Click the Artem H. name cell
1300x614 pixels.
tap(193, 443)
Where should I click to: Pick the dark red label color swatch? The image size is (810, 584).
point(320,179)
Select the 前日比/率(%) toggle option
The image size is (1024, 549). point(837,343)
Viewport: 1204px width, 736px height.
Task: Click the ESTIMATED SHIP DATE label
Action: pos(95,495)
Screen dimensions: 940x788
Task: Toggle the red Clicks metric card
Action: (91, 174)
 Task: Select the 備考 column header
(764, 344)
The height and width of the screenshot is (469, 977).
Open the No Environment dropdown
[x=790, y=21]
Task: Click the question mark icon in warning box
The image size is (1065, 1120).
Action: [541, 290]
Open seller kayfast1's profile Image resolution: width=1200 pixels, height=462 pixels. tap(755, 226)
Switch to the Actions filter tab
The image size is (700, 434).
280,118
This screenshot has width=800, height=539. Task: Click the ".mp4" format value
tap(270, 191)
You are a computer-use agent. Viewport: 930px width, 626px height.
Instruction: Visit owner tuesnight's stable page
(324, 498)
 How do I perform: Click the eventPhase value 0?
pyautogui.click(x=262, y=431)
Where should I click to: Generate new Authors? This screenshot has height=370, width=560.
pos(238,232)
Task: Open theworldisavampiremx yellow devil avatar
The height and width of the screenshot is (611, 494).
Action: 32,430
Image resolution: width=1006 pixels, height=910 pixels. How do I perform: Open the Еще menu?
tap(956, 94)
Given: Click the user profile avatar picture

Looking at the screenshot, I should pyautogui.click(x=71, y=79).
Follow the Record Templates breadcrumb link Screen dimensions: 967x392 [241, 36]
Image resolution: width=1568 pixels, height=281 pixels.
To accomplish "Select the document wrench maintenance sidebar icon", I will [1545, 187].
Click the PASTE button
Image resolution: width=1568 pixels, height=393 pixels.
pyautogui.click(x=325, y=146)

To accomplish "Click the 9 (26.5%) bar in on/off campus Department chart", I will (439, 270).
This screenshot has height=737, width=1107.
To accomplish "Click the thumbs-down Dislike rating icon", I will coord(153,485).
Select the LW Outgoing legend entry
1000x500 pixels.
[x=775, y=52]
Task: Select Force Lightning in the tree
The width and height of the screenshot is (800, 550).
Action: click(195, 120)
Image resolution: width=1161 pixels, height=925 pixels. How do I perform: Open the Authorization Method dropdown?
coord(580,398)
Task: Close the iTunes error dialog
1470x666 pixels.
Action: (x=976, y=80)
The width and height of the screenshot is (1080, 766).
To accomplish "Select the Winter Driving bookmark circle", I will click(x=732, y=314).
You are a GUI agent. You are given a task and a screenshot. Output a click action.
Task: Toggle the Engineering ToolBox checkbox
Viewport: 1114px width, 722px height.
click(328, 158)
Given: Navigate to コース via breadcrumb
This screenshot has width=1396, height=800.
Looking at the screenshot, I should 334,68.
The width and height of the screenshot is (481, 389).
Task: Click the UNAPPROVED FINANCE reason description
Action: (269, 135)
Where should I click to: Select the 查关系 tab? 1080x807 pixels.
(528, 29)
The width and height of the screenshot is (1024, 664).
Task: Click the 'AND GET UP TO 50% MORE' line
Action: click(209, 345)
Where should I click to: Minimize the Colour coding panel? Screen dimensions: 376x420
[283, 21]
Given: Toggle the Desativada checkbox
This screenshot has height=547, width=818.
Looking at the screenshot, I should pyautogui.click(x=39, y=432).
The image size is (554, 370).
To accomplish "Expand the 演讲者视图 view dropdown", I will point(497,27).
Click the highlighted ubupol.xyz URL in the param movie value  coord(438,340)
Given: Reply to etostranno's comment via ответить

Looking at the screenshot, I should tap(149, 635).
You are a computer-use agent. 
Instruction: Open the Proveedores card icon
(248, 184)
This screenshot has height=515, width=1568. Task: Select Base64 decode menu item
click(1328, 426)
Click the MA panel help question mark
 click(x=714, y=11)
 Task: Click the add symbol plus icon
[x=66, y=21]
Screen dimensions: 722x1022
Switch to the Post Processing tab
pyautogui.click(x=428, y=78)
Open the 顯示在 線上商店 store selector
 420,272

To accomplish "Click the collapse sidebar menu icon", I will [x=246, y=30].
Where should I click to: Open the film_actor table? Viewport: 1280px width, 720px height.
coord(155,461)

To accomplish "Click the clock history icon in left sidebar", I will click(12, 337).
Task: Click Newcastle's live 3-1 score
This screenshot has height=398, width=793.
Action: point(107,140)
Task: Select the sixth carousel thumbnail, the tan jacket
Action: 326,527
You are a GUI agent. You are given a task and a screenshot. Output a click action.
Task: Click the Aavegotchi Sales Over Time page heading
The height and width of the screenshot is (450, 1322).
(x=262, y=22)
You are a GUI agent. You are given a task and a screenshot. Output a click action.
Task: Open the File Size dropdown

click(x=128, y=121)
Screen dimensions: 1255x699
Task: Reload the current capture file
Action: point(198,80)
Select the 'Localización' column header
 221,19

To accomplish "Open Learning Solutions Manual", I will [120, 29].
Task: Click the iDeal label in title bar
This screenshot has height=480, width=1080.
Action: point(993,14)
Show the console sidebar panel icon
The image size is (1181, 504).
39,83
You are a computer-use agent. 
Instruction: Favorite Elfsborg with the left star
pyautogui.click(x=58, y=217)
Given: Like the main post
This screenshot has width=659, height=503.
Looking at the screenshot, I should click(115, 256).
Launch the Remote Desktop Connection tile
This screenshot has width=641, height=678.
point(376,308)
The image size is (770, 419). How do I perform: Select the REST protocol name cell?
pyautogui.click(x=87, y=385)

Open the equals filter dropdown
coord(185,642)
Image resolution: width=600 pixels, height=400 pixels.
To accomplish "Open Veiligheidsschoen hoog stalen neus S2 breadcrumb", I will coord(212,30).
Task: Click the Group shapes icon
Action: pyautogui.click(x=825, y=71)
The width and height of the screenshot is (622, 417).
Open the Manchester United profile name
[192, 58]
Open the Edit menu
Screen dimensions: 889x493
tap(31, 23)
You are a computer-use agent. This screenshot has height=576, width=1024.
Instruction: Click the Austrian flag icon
_ _ _ _
■ PROBLEM REQUIREMENTS ■
Check each line of the entries above for the string "computer", and return those that contain it.

■ SOLUTION BELOW ■
You are a computer-use agent. Viewport: 930px width, 626px height.
You are a computer-use agent. 
You are a computer-use agent. 
You are a computer-use agent. This screenshot has height=576, width=1024.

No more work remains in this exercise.